_Your task_:
Copy each of the following entries word for word, without changing anything.

_Task material_:

····················

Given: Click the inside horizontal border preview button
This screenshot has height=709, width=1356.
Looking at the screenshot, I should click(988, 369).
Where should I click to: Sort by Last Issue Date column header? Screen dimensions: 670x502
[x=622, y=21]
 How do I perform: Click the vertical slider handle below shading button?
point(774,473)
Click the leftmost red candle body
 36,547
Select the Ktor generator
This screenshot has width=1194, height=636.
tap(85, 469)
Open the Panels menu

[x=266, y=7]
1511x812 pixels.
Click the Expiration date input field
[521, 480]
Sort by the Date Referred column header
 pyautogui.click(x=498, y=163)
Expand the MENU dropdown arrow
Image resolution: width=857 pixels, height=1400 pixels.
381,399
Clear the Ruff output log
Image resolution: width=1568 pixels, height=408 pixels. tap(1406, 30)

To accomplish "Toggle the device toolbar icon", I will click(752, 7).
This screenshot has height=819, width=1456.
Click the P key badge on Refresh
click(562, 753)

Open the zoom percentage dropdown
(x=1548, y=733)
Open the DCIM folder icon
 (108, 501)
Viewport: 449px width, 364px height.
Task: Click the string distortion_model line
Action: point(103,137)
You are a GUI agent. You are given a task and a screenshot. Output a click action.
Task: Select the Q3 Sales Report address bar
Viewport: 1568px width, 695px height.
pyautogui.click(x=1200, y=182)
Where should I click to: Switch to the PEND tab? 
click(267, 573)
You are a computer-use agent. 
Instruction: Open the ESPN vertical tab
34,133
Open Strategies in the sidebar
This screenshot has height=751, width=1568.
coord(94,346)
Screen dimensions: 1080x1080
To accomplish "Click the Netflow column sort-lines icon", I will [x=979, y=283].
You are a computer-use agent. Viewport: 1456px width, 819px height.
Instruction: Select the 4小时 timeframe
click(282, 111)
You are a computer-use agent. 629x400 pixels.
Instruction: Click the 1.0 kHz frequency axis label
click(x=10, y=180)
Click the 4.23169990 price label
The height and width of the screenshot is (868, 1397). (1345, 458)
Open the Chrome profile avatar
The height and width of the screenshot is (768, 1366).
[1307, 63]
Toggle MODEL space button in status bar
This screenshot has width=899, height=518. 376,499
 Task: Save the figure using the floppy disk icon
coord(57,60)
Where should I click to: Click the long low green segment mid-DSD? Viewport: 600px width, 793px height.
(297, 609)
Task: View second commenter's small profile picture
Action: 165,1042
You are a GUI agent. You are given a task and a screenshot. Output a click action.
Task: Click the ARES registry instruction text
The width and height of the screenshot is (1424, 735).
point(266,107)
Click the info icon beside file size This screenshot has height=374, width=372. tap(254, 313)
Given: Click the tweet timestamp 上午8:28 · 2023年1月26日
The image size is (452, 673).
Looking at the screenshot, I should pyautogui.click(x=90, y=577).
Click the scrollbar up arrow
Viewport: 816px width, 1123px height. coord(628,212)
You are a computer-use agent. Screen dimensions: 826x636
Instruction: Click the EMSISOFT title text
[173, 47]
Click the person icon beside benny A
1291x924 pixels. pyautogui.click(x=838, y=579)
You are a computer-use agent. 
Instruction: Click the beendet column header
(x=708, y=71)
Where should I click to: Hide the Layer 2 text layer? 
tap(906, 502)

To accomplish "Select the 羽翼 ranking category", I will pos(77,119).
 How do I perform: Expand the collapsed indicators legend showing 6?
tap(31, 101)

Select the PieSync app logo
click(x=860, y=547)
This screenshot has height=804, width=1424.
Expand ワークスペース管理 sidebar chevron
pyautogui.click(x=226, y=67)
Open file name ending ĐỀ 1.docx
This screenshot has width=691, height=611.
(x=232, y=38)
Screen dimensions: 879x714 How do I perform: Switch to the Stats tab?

····················

_Final result_:
Given: Click the inside horizontal border preview button
This screenshot has height=709, width=1356.
Looking at the screenshot, I should click(988, 369).
Where should I click to: Sort by Last Issue Date column header? Screen dimensions: 670x502
[x=622, y=21]
 How do I perform: Click the vertical slider handle below shading button?
point(774,473)
Click the leftmost red candle body
 36,547
Select the Ktor generator
This screenshot has width=1194, height=636.
tap(85, 469)
Open the Panels menu

[x=266, y=7]
1511x812 pixels.
Click the Expiration date input field
[521, 480]
Sort by the Date Referred column header
 pyautogui.click(x=498, y=163)
Expand the MENU dropdown arrow
Image resolution: width=857 pixels, height=1400 pixels.
381,399
Clear the Ruff output log
Image resolution: width=1568 pixels, height=408 pixels. tap(1406, 30)

To accomplish "Toggle the device toolbar icon", I will click(752, 7).
This screenshot has height=819, width=1456.
Click the P key badge on Refresh
click(562, 753)

Open the zoom percentage dropdown
(x=1548, y=733)
Open the DCIM folder icon
 (108, 501)
Viewport: 449px width, 364px height.
Task: Click the string distortion_model line
Action: point(103,137)
You are a GUI agent. You are given a task and a screenshot. Output a click action.
Task: Select the Q3 Sales Report address bar
Viewport: 1568px width, 695px height.
pyautogui.click(x=1200, y=182)
Where should I click to: Switch to the PEND tab? 
click(267, 573)
You are a computer-use agent. 
Instruction: Open the ESPN vertical tab
34,133
Open Strategies in the sidebar
This screenshot has height=751, width=1568.
coord(94,346)
Screen dimensions: 1080x1080
To accomplish "Click the Netflow column sort-lines icon", I will [x=979, y=283].
You are a computer-use agent. Viewport: 1456px width, 819px height.
Instruction: Select the 4小时 timeframe
click(282, 111)
You are a computer-use agent. 629x400 pixels.
Instruction: Click the 1.0 kHz frequency axis label
click(x=10, y=180)
Click the 4.23169990 price label
The height and width of the screenshot is (868, 1397). (1345, 458)
Open the Chrome profile avatar
The height and width of the screenshot is (768, 1366).
[1307, 63]
Toggle MODEL space button in status bar
This screenshot has width=899, height=518. 376,499
 Task: Save the figure using the floppy disk icon
coord(57,60)
Where should I click to: Click the long low green segment mid-DSD? Viewport: 600px width, 793px height.
(297, 609)
Task: View second commenter's small profile picture
Action: 165,1042
You are a GUI agent. You are given a task and a screenshot. Output a click action.
Task: Click the ARES registry instruction text
The width and height of the screenshot is (1424, 735).
point(266,107)
Click the info icon beside file size This screenshot has height=374, width=372. tap(254, 313)
Given: Click the tweet timestamp 上午8:28 · 2023年1月26日
The image size is (452, 673).
Looking at the screenshot, I should pyautogui.click(x=90, y=577).
Click the scrollbar up arrow
Viewport: 816px width, 1123px height. coord(628,212)
You are a computer-use agent. Screen dimensions: 826x636
Instruction: Click the EMSISOFT title text
[173, 47]
Click the person icon beside benny A
1291x924 pixels. pyautogui.click(x=838, y=579)
You are a computer-use agent. 
Instruction: Click the beendet column header
(x=708, y=71)
Where should I click to: Hide the Layer 2 text layer? 
tap(906, 502)

To accomplish "Select the 羽翼 ranking category", I will pos(77,119).
 How do I perform: Expand the collapsed indicators legend showing 6?
tap(31, 101)

Select the PieSync app logo
click(x=860, y=547)
This screenshot has height=804, width=1424.
Expand ワークスペース管理 sidebar chevron
pyautogui.click(x=226, y=67)
Open file name ending ĐỀ 1.docx
This screenshot has width=691, height=611.
(x=232, y=38)
Screen dimensions: 879x714 How do I perform: Switch to the Stats tab?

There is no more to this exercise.